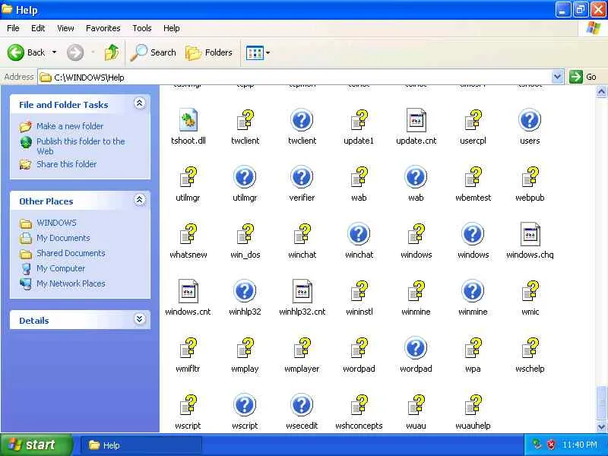The width and height of the screenshot is (608, 456).
Task: Open the Tools menu
Action: 142,28
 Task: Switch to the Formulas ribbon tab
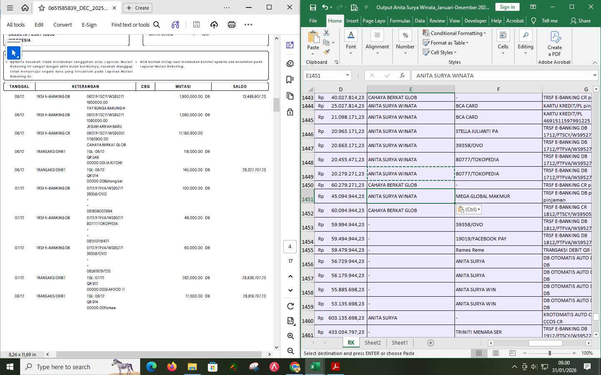click(x=400, y=20)
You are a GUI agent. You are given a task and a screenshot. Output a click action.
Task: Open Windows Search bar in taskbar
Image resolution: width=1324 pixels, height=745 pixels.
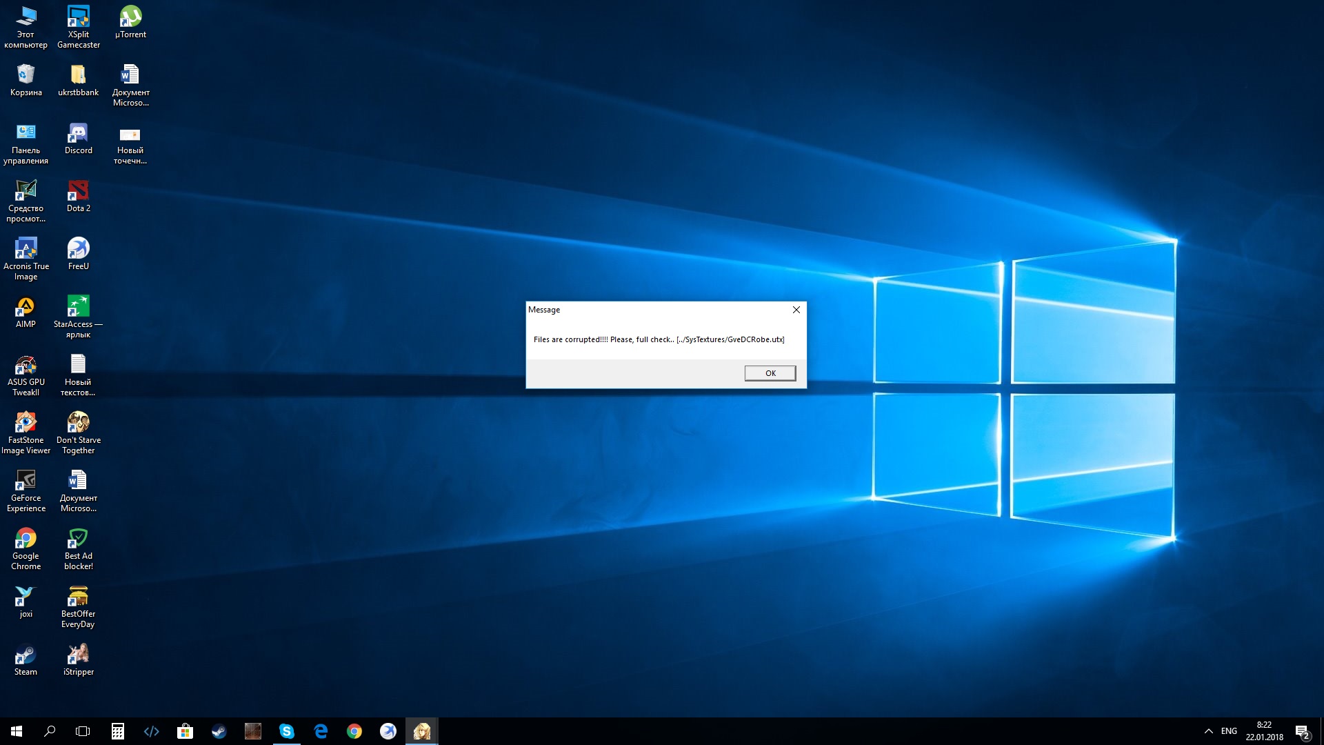coord(49,731)
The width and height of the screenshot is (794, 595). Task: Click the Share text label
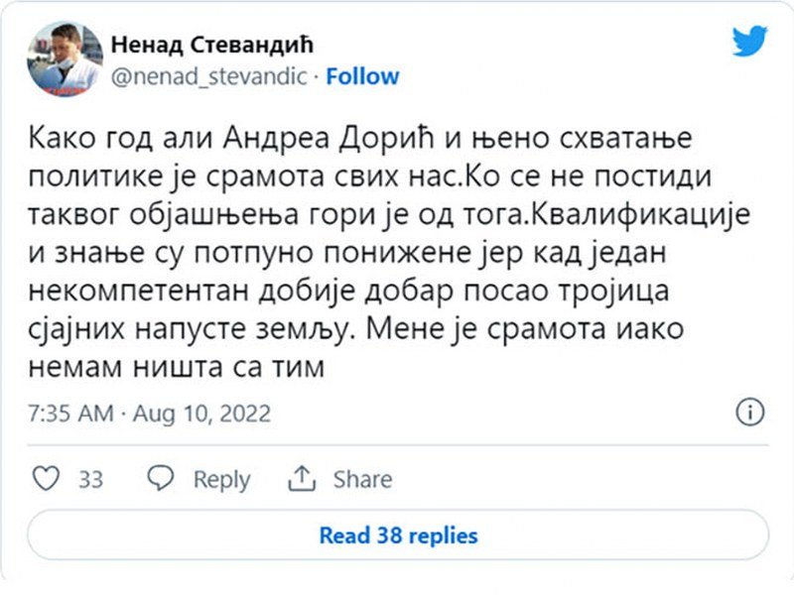pyautogui.click(x=362, y=480)
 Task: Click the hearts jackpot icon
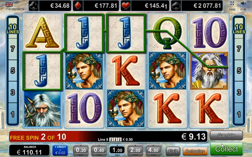point(126,6)
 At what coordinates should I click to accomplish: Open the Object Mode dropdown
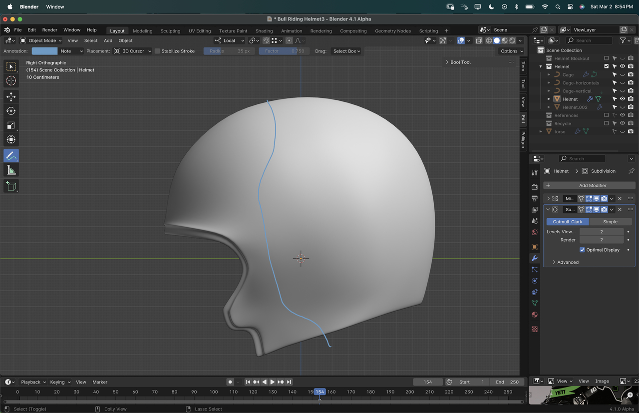[41, 40]
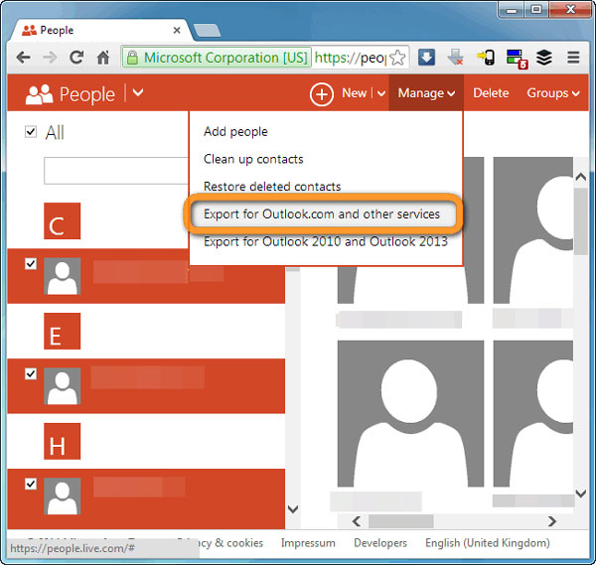Screen dimensions: 596x565
Task: Click the People app logo icon
Action: (39, 94)
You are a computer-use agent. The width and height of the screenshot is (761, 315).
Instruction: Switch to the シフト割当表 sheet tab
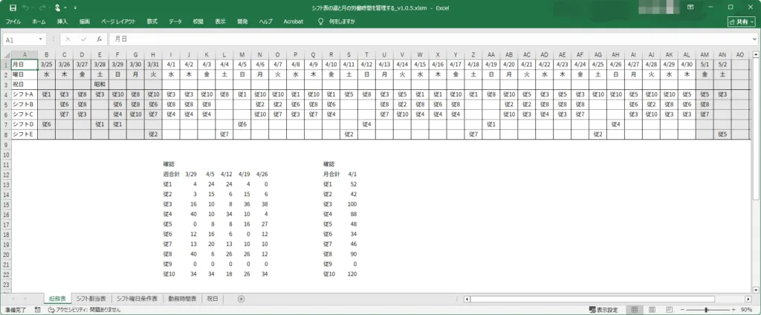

—————

TASK DESCRIPTION
From the listing above, copy every line that includes the word "agent".

EXERCISE ANSWER
You are a GUI agent. You are given a task and a screenshot. Output a click action.
You are a computer-use agent. The width and height of the screenshot is (761, 315).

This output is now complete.